4.3 Payment Account Requirement. In order to earn or receive a Revenue Share Percentage under this Agreement, Company must at all times have an active AdSense account associated with its GameSnacks Service user account(s) (an "AdSense Account") (or such other payment method as approved by Google). You will comply with all provisions of the terms associated with your AdSense Account, including the AdSense Terms. For the purposes of this Agreement and Company’s use of AdSense, each Partner Platform is deemed to be a "Property" under the AdSense Terms.
4.4 Payment and Taxes. Payments to Company will be made, and taxes thereon treated, as specified in the AdSense Terms.
4.5 Prohibited Commercial Uses. In the absence of Google’s prior written approval, Company will not (or allow those acting on Company’s behalf to) use the GameSnacks Service to sell advertising, sponsorships, or promotions on or through the Game Center Content (including pop-up ads or ads linked to from the Game Center Content). Company will not monetize the GameSnacks Service or Game Center Content in any way unless mutually agreed upon with Google in advance in writing.
5. Intellectual Property Rights.
5.1 Ownership. As between the Parties, (a) Google retains all right, title, and interest, including all Intellectual Property Rights, in and to the GameSnacks Service and Google’s Brand Elements, and Google reserves all rights not expressly granted herein, and (b) Company retains all right, title, and interest, including all Intellectual Property Rights, in and to Company owned-and-operated Partner Platforms (e.g., all content and services available thereon) other than the GameSnacks Service, and Company reserves all rights not expressly granted herein, provided that, each Company Partner may retain right, title, and interest, including Intellectual Property Rights, in and to such Company Partner’s owned-and-operated Partner Platforms other than the GameSnacks Service.
5.2 Brand Elements. Except to the limited extent expressly provided in this Agreement, neither Party grants, and the other Party does not acquire, any right, title or interest (including, without limitation, any implied license) in or to any Brand Elements of the first Party, and all rights not expressly granted herein are deemed withheld. All use by one Party of the Brand Elements of the other Party (including any goodwill associated therewith) will inure to the benefit of such other Party. A Party may revoke the rights granted herein to use its Brand Elements upon providing the other Party with written notice thereof and a reasonable period of time to cease such usage. Each Party will adhere to the reasonable branding guidelines of the other Party when making use of the other Party’s Brand Elements.
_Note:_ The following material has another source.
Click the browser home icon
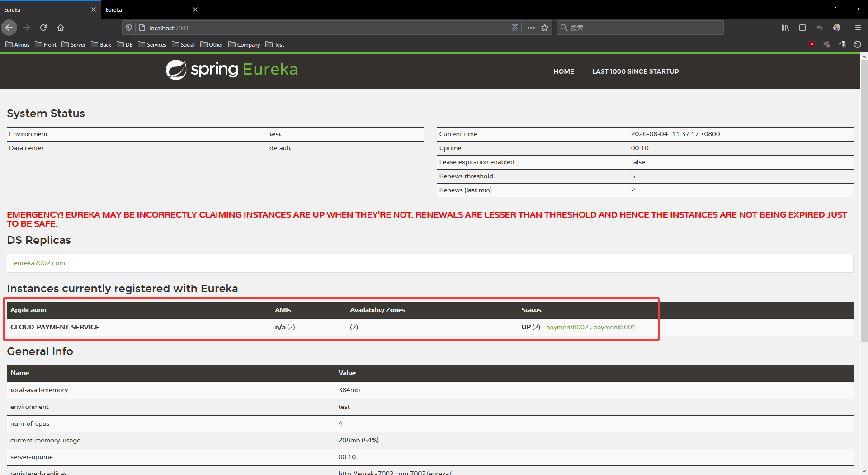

5.3 Independent Development. The Parties agree that nothing in this Agreement is intended to create joint ownership of any Intellectual Property Rights. Each Party acknowledges and agrees that the other Party may independently create content and other products and services that may be similar to or competitive with such Party and its content, and nothing in this Agreement will be construed as restricting or preventing each Party from creating and fully exploiting their own content and other items, without any obligation to the other Party, provided that no Confidential Information of the other Party was used in such creation. The Parties agree and acknowledge that any Feedback is provided voluntarily by Company. If Company provides Google with Feedback, Company hereby grants to Google a perpetual, irrevocable, royalty-free, worldwide right to use, disclose, and exploit such Feedback in connection with Google products and services.
5.4 Non-Assertion. During the Term, Company and all Company Partners will not assert an Intellectual Property Right infringement claim against Google based on or arising from any use or distribution of the GameSnacks Service.
6. Confidentiality.
6.1 Confidentiality Obligations.
(a) The recipient will not disclose the other Party’s Confidential Information, except to employees, affiliates, agents, or professional advisors ("Delegates") who need to know it and who have a legal obligation to keep it confidential. The recipient will use the other Party’s Confidential Information only to exercise rights and fulfill obligations under this Agreement while using reasonable care to protect the Confidential Information. Any act or omission by any Delegate that would be a breach of this Agreement if performed or not performed by the recipient will be deemed a breach by the recipient. The recipient will ensure that its Delegates are also subject to the same non-disclosure and use obligations. The recipient may disclose Confidential Information when required by law after giving reasonable notice to the discloser, if permitted by law.
(b) Except for the limited use rights under this Agreement, neither Party acquires any right, title, or interest in the other Party's Confidential Information. The recipient may use Residuals for any purpose (including to acquire, develop, or maintain products and services), but this right to use Residuals does not represent a license. "Residuals" means information that is retained in the unaided memories of recipient’s Delegates who have accessed discloser’s Confidential Information in accordance with this Agreement. Memory is unaided if the Delegate has not intentionally memorized the Confidential Information to use or disclose it.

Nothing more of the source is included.